Another Inmate Dies In Mississippi Prison After DOJ Opens Civil Rights Investigation

Following a spate of deaths at Mississippi State Penitentiary, the Justice Department opened a civil rights investigation. Now, another death has been added to the list.

Another inmate has died at Mississippi State Penitentiary at Parchman, marking at least the 10th inmate death in the last six weeks. 

The inmate has been identified as 54-year-old James Allen Brown, according to the Mississippi Clarion Ledger. Brown was serving a life sentence for murder and  25 years for residential burglary. Sunflower County Medical Examiner Heather Burton said in a news release that Brown’s death was not the result of foul play.

“The offender was in the inpatient department and had been receiving treatment for a terminal illness,” Burton said. 

On Feb. 5, the Justice Department announced it opened a civil rights investigation into four Mississippi prisons, including Parchman, amid public outcry over conditions at those facilities following a spate of inmate deaths. The department said it will also investigate Southern Mississippi Correctional Institute, Central Mississippi Correctional Facility and Wilkinson County Correctional Facility.

View through prison bars of dormitory bunks at Mississippi State Penitentiary (or Parchman Farm), Mississippi, 1964. Since it
View through prison bars of dormitory bunks at Mississippi State Penitentiary (or Parchman Farm), Mississippi, 1964. Since its opening in 1901, the prison has been notorious for the conditions to which it subjects its inmates. 

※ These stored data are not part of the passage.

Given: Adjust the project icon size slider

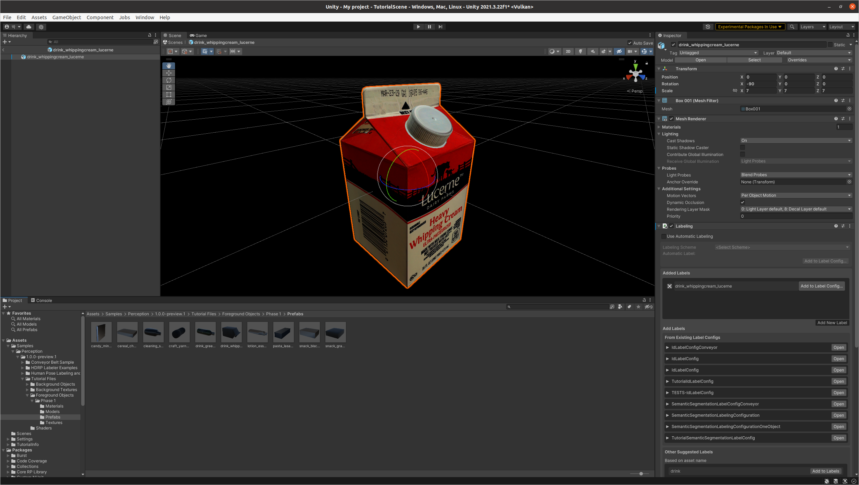Looking at the screenshot, I should [641, 474].
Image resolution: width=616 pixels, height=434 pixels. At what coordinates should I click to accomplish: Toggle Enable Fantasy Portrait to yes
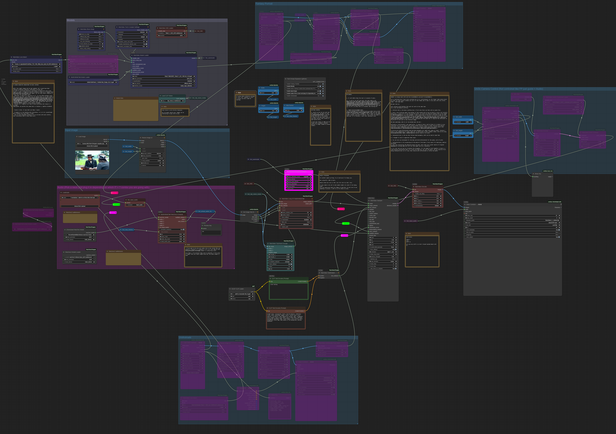pyautogui.click(x=320, y=84)
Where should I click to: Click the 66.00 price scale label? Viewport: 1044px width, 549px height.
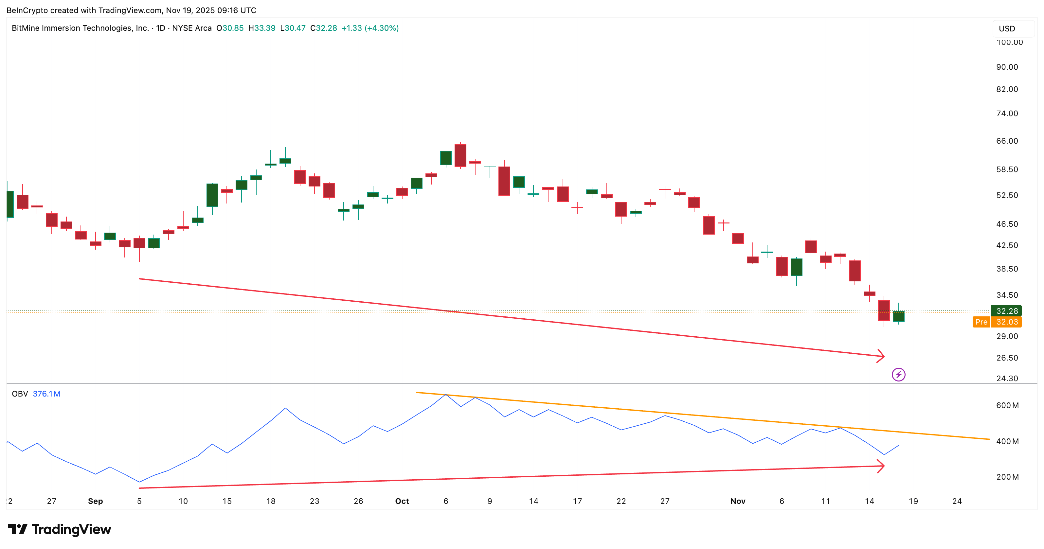point(1007,141)
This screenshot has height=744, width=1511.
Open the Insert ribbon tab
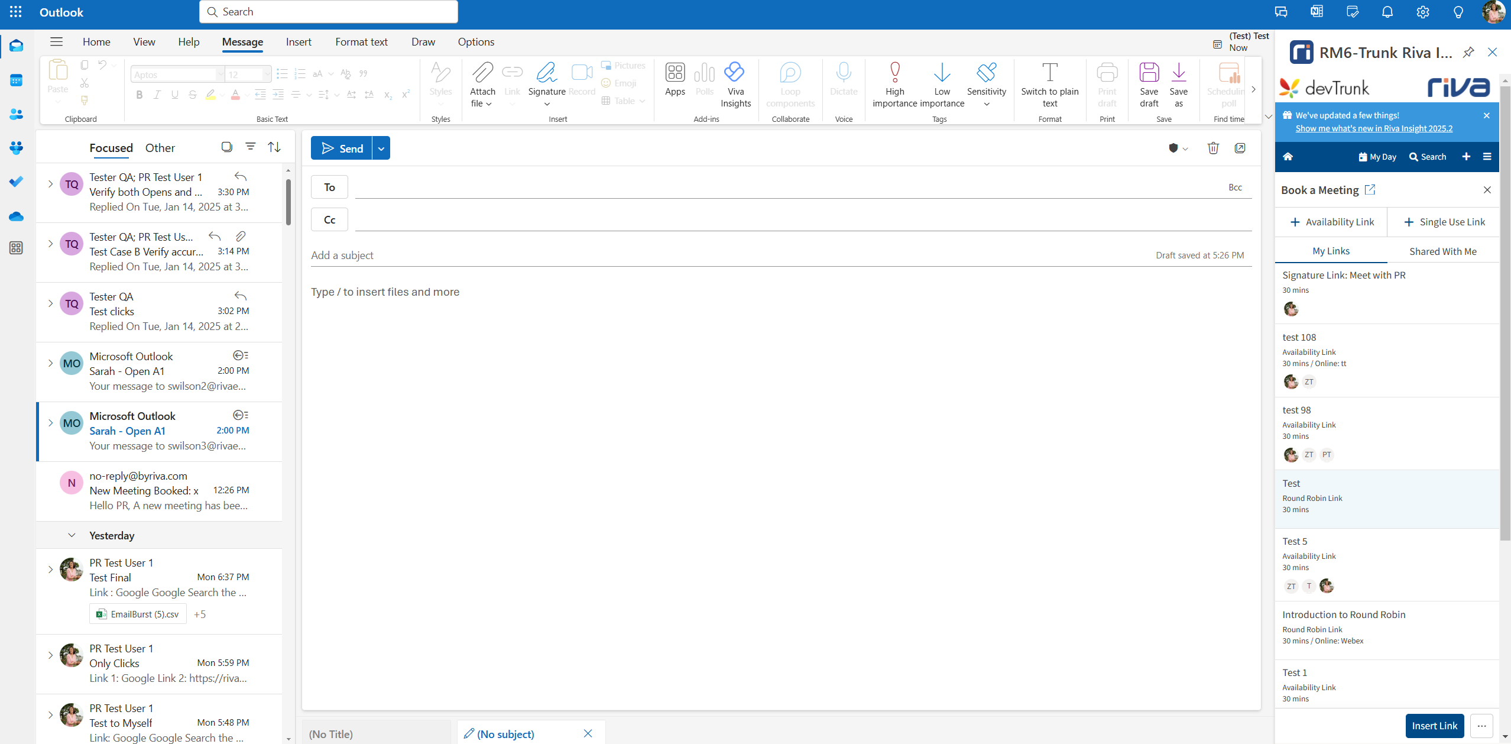[299, 42]
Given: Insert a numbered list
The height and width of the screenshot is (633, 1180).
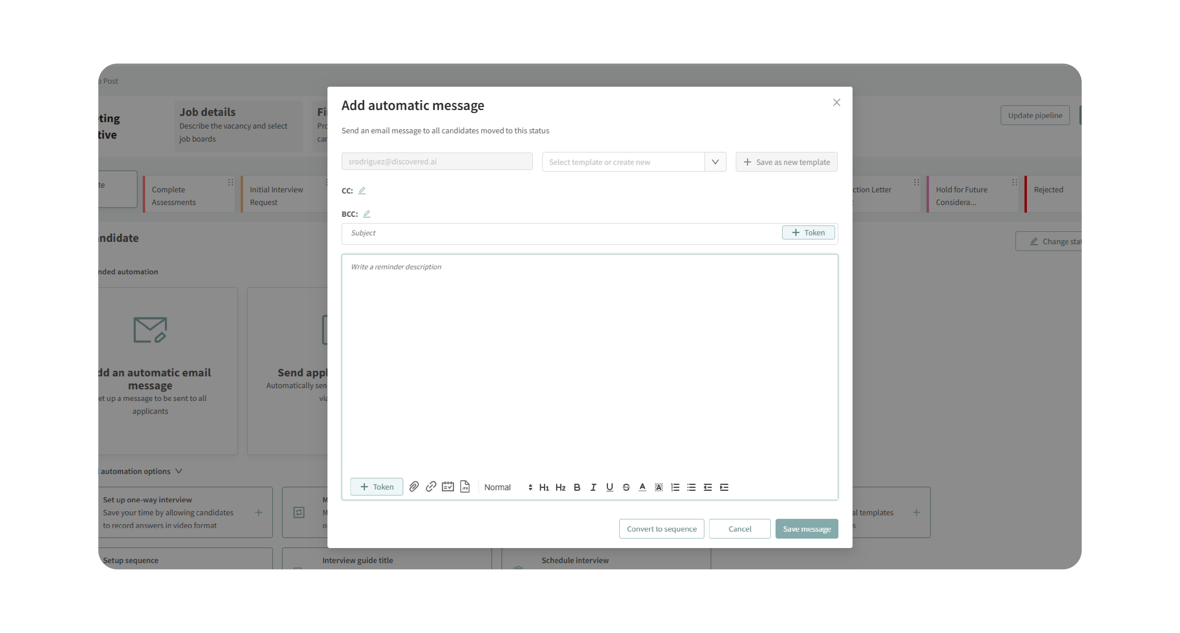Looking at the screenshot, I should coord(675,487).
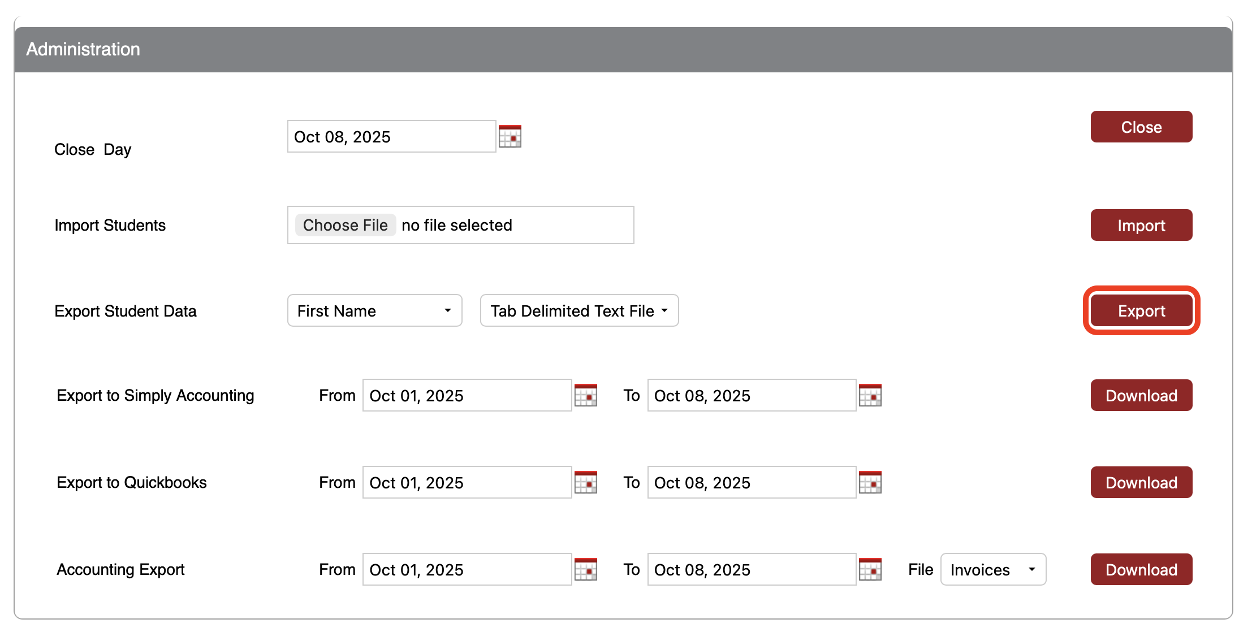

“The investigation will focus on whether the Mississippi Department of Corrections adequately protects prisoners from physical harm at the hands of other prisoners at the four prisons,” the DOJ said in a press release. 

The department will also investigate “whether there is adequate suicide prevention, including adequate mental health care and appropriate use of isolation, at Parchman.”

Monday’s death at Parchman came on the same day Mississippi Gov. Tate Reeves (R) extended an emergency order allowing the state to invest more money in its prison system.